The Indian group has told Ministers they need to provide details of support by July in order for it to go ahead with a potential multi-billion investment in green steelmaking facilities at the site in South Wales.
The steelmaker has now said it is ‘concerned’ about the amount of assistance currently on offer and that the Budget was a missed opportunity for the Government to highlight its commitment to the industry.
Hot spot: Tata Steel has warned it could close a blast furnace in Port Talbot
Officials are locked in talks with Tata Steel and British Steel, which operates the country’s only other two blast furnaces, to provide them with £300million each to kickstart investment in green technology.

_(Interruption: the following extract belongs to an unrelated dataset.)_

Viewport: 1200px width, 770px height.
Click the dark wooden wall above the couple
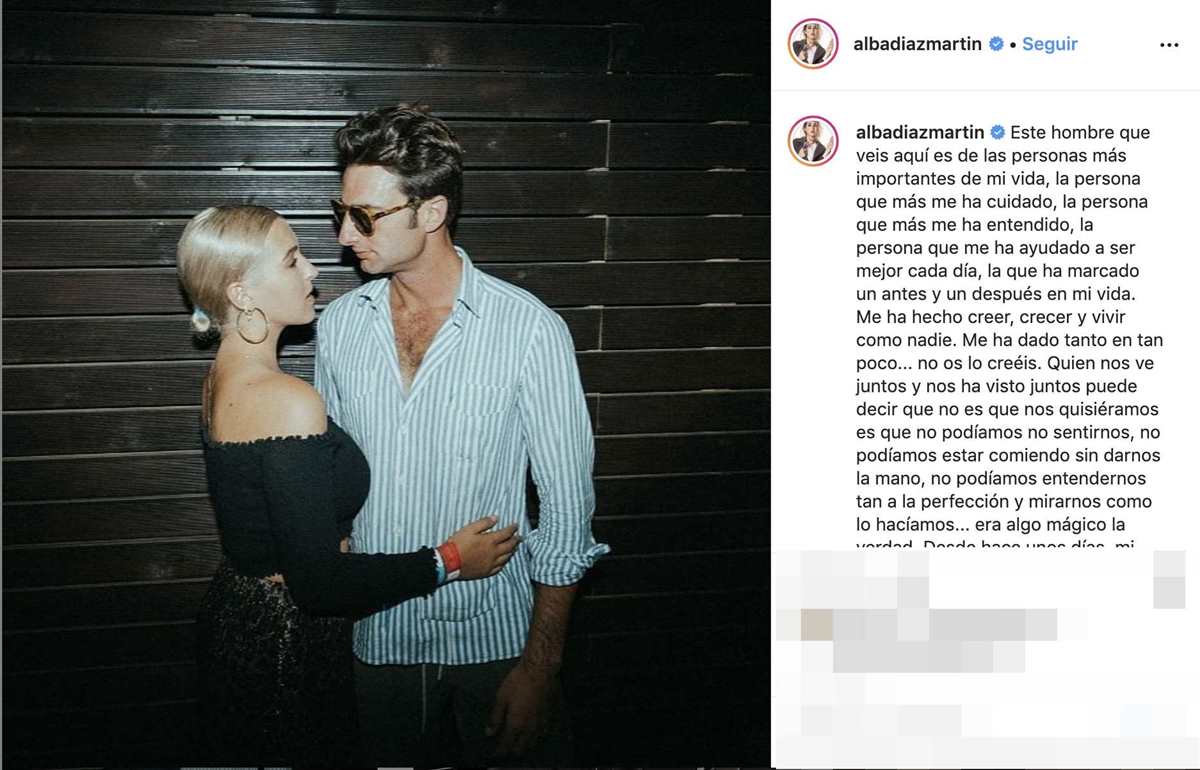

One of the blast furnaces at Port Talbot is due to wind down in the next two to three years and Tata must decide soon whether to extend its life, shut it down or replace it with a new electric steelmaking facility.
Shutting it down permanently without new technology could lead to the loss of thousands of jobs and deal another hammer blow to the UK’s already dwindling industry.
Energy costs have been a major sticking point for industrial groups including the steel industry for years.The Government has committed to cutting costs through a ‘supercharger’ scheme, but it does not kick in for at least a year.
Defender: Actor Michael Sheen fears for home town
A Tata Steel spokesman told The Mail on Sunday: ‘While we recognise a positive direction of travel through some of the energy measures recently announced, we remain concerned that the measures will not be sufficient to allow our industry to progress to green steelmaking at the pace and scale required, The Spring Budget was an opportunity for the Government to further demonstrate its commitment to supporting a decarbonised and competitive UK steel industry.’
Award-winning actor Michael Sheen, who grew up in Port Talbot, told the MoS it was ‘unthinkable’ that the sector could be put at risk.
‘Having grown up in Port Talbot and now returned to live here again, I’m keenly aware of how important the steel industry is, not only to our community but also to our country as a whole,’ he said.
A Department for Business and Trade spokesman said it is ‘committed to securing a sustainable and competitive future’ for UK steel.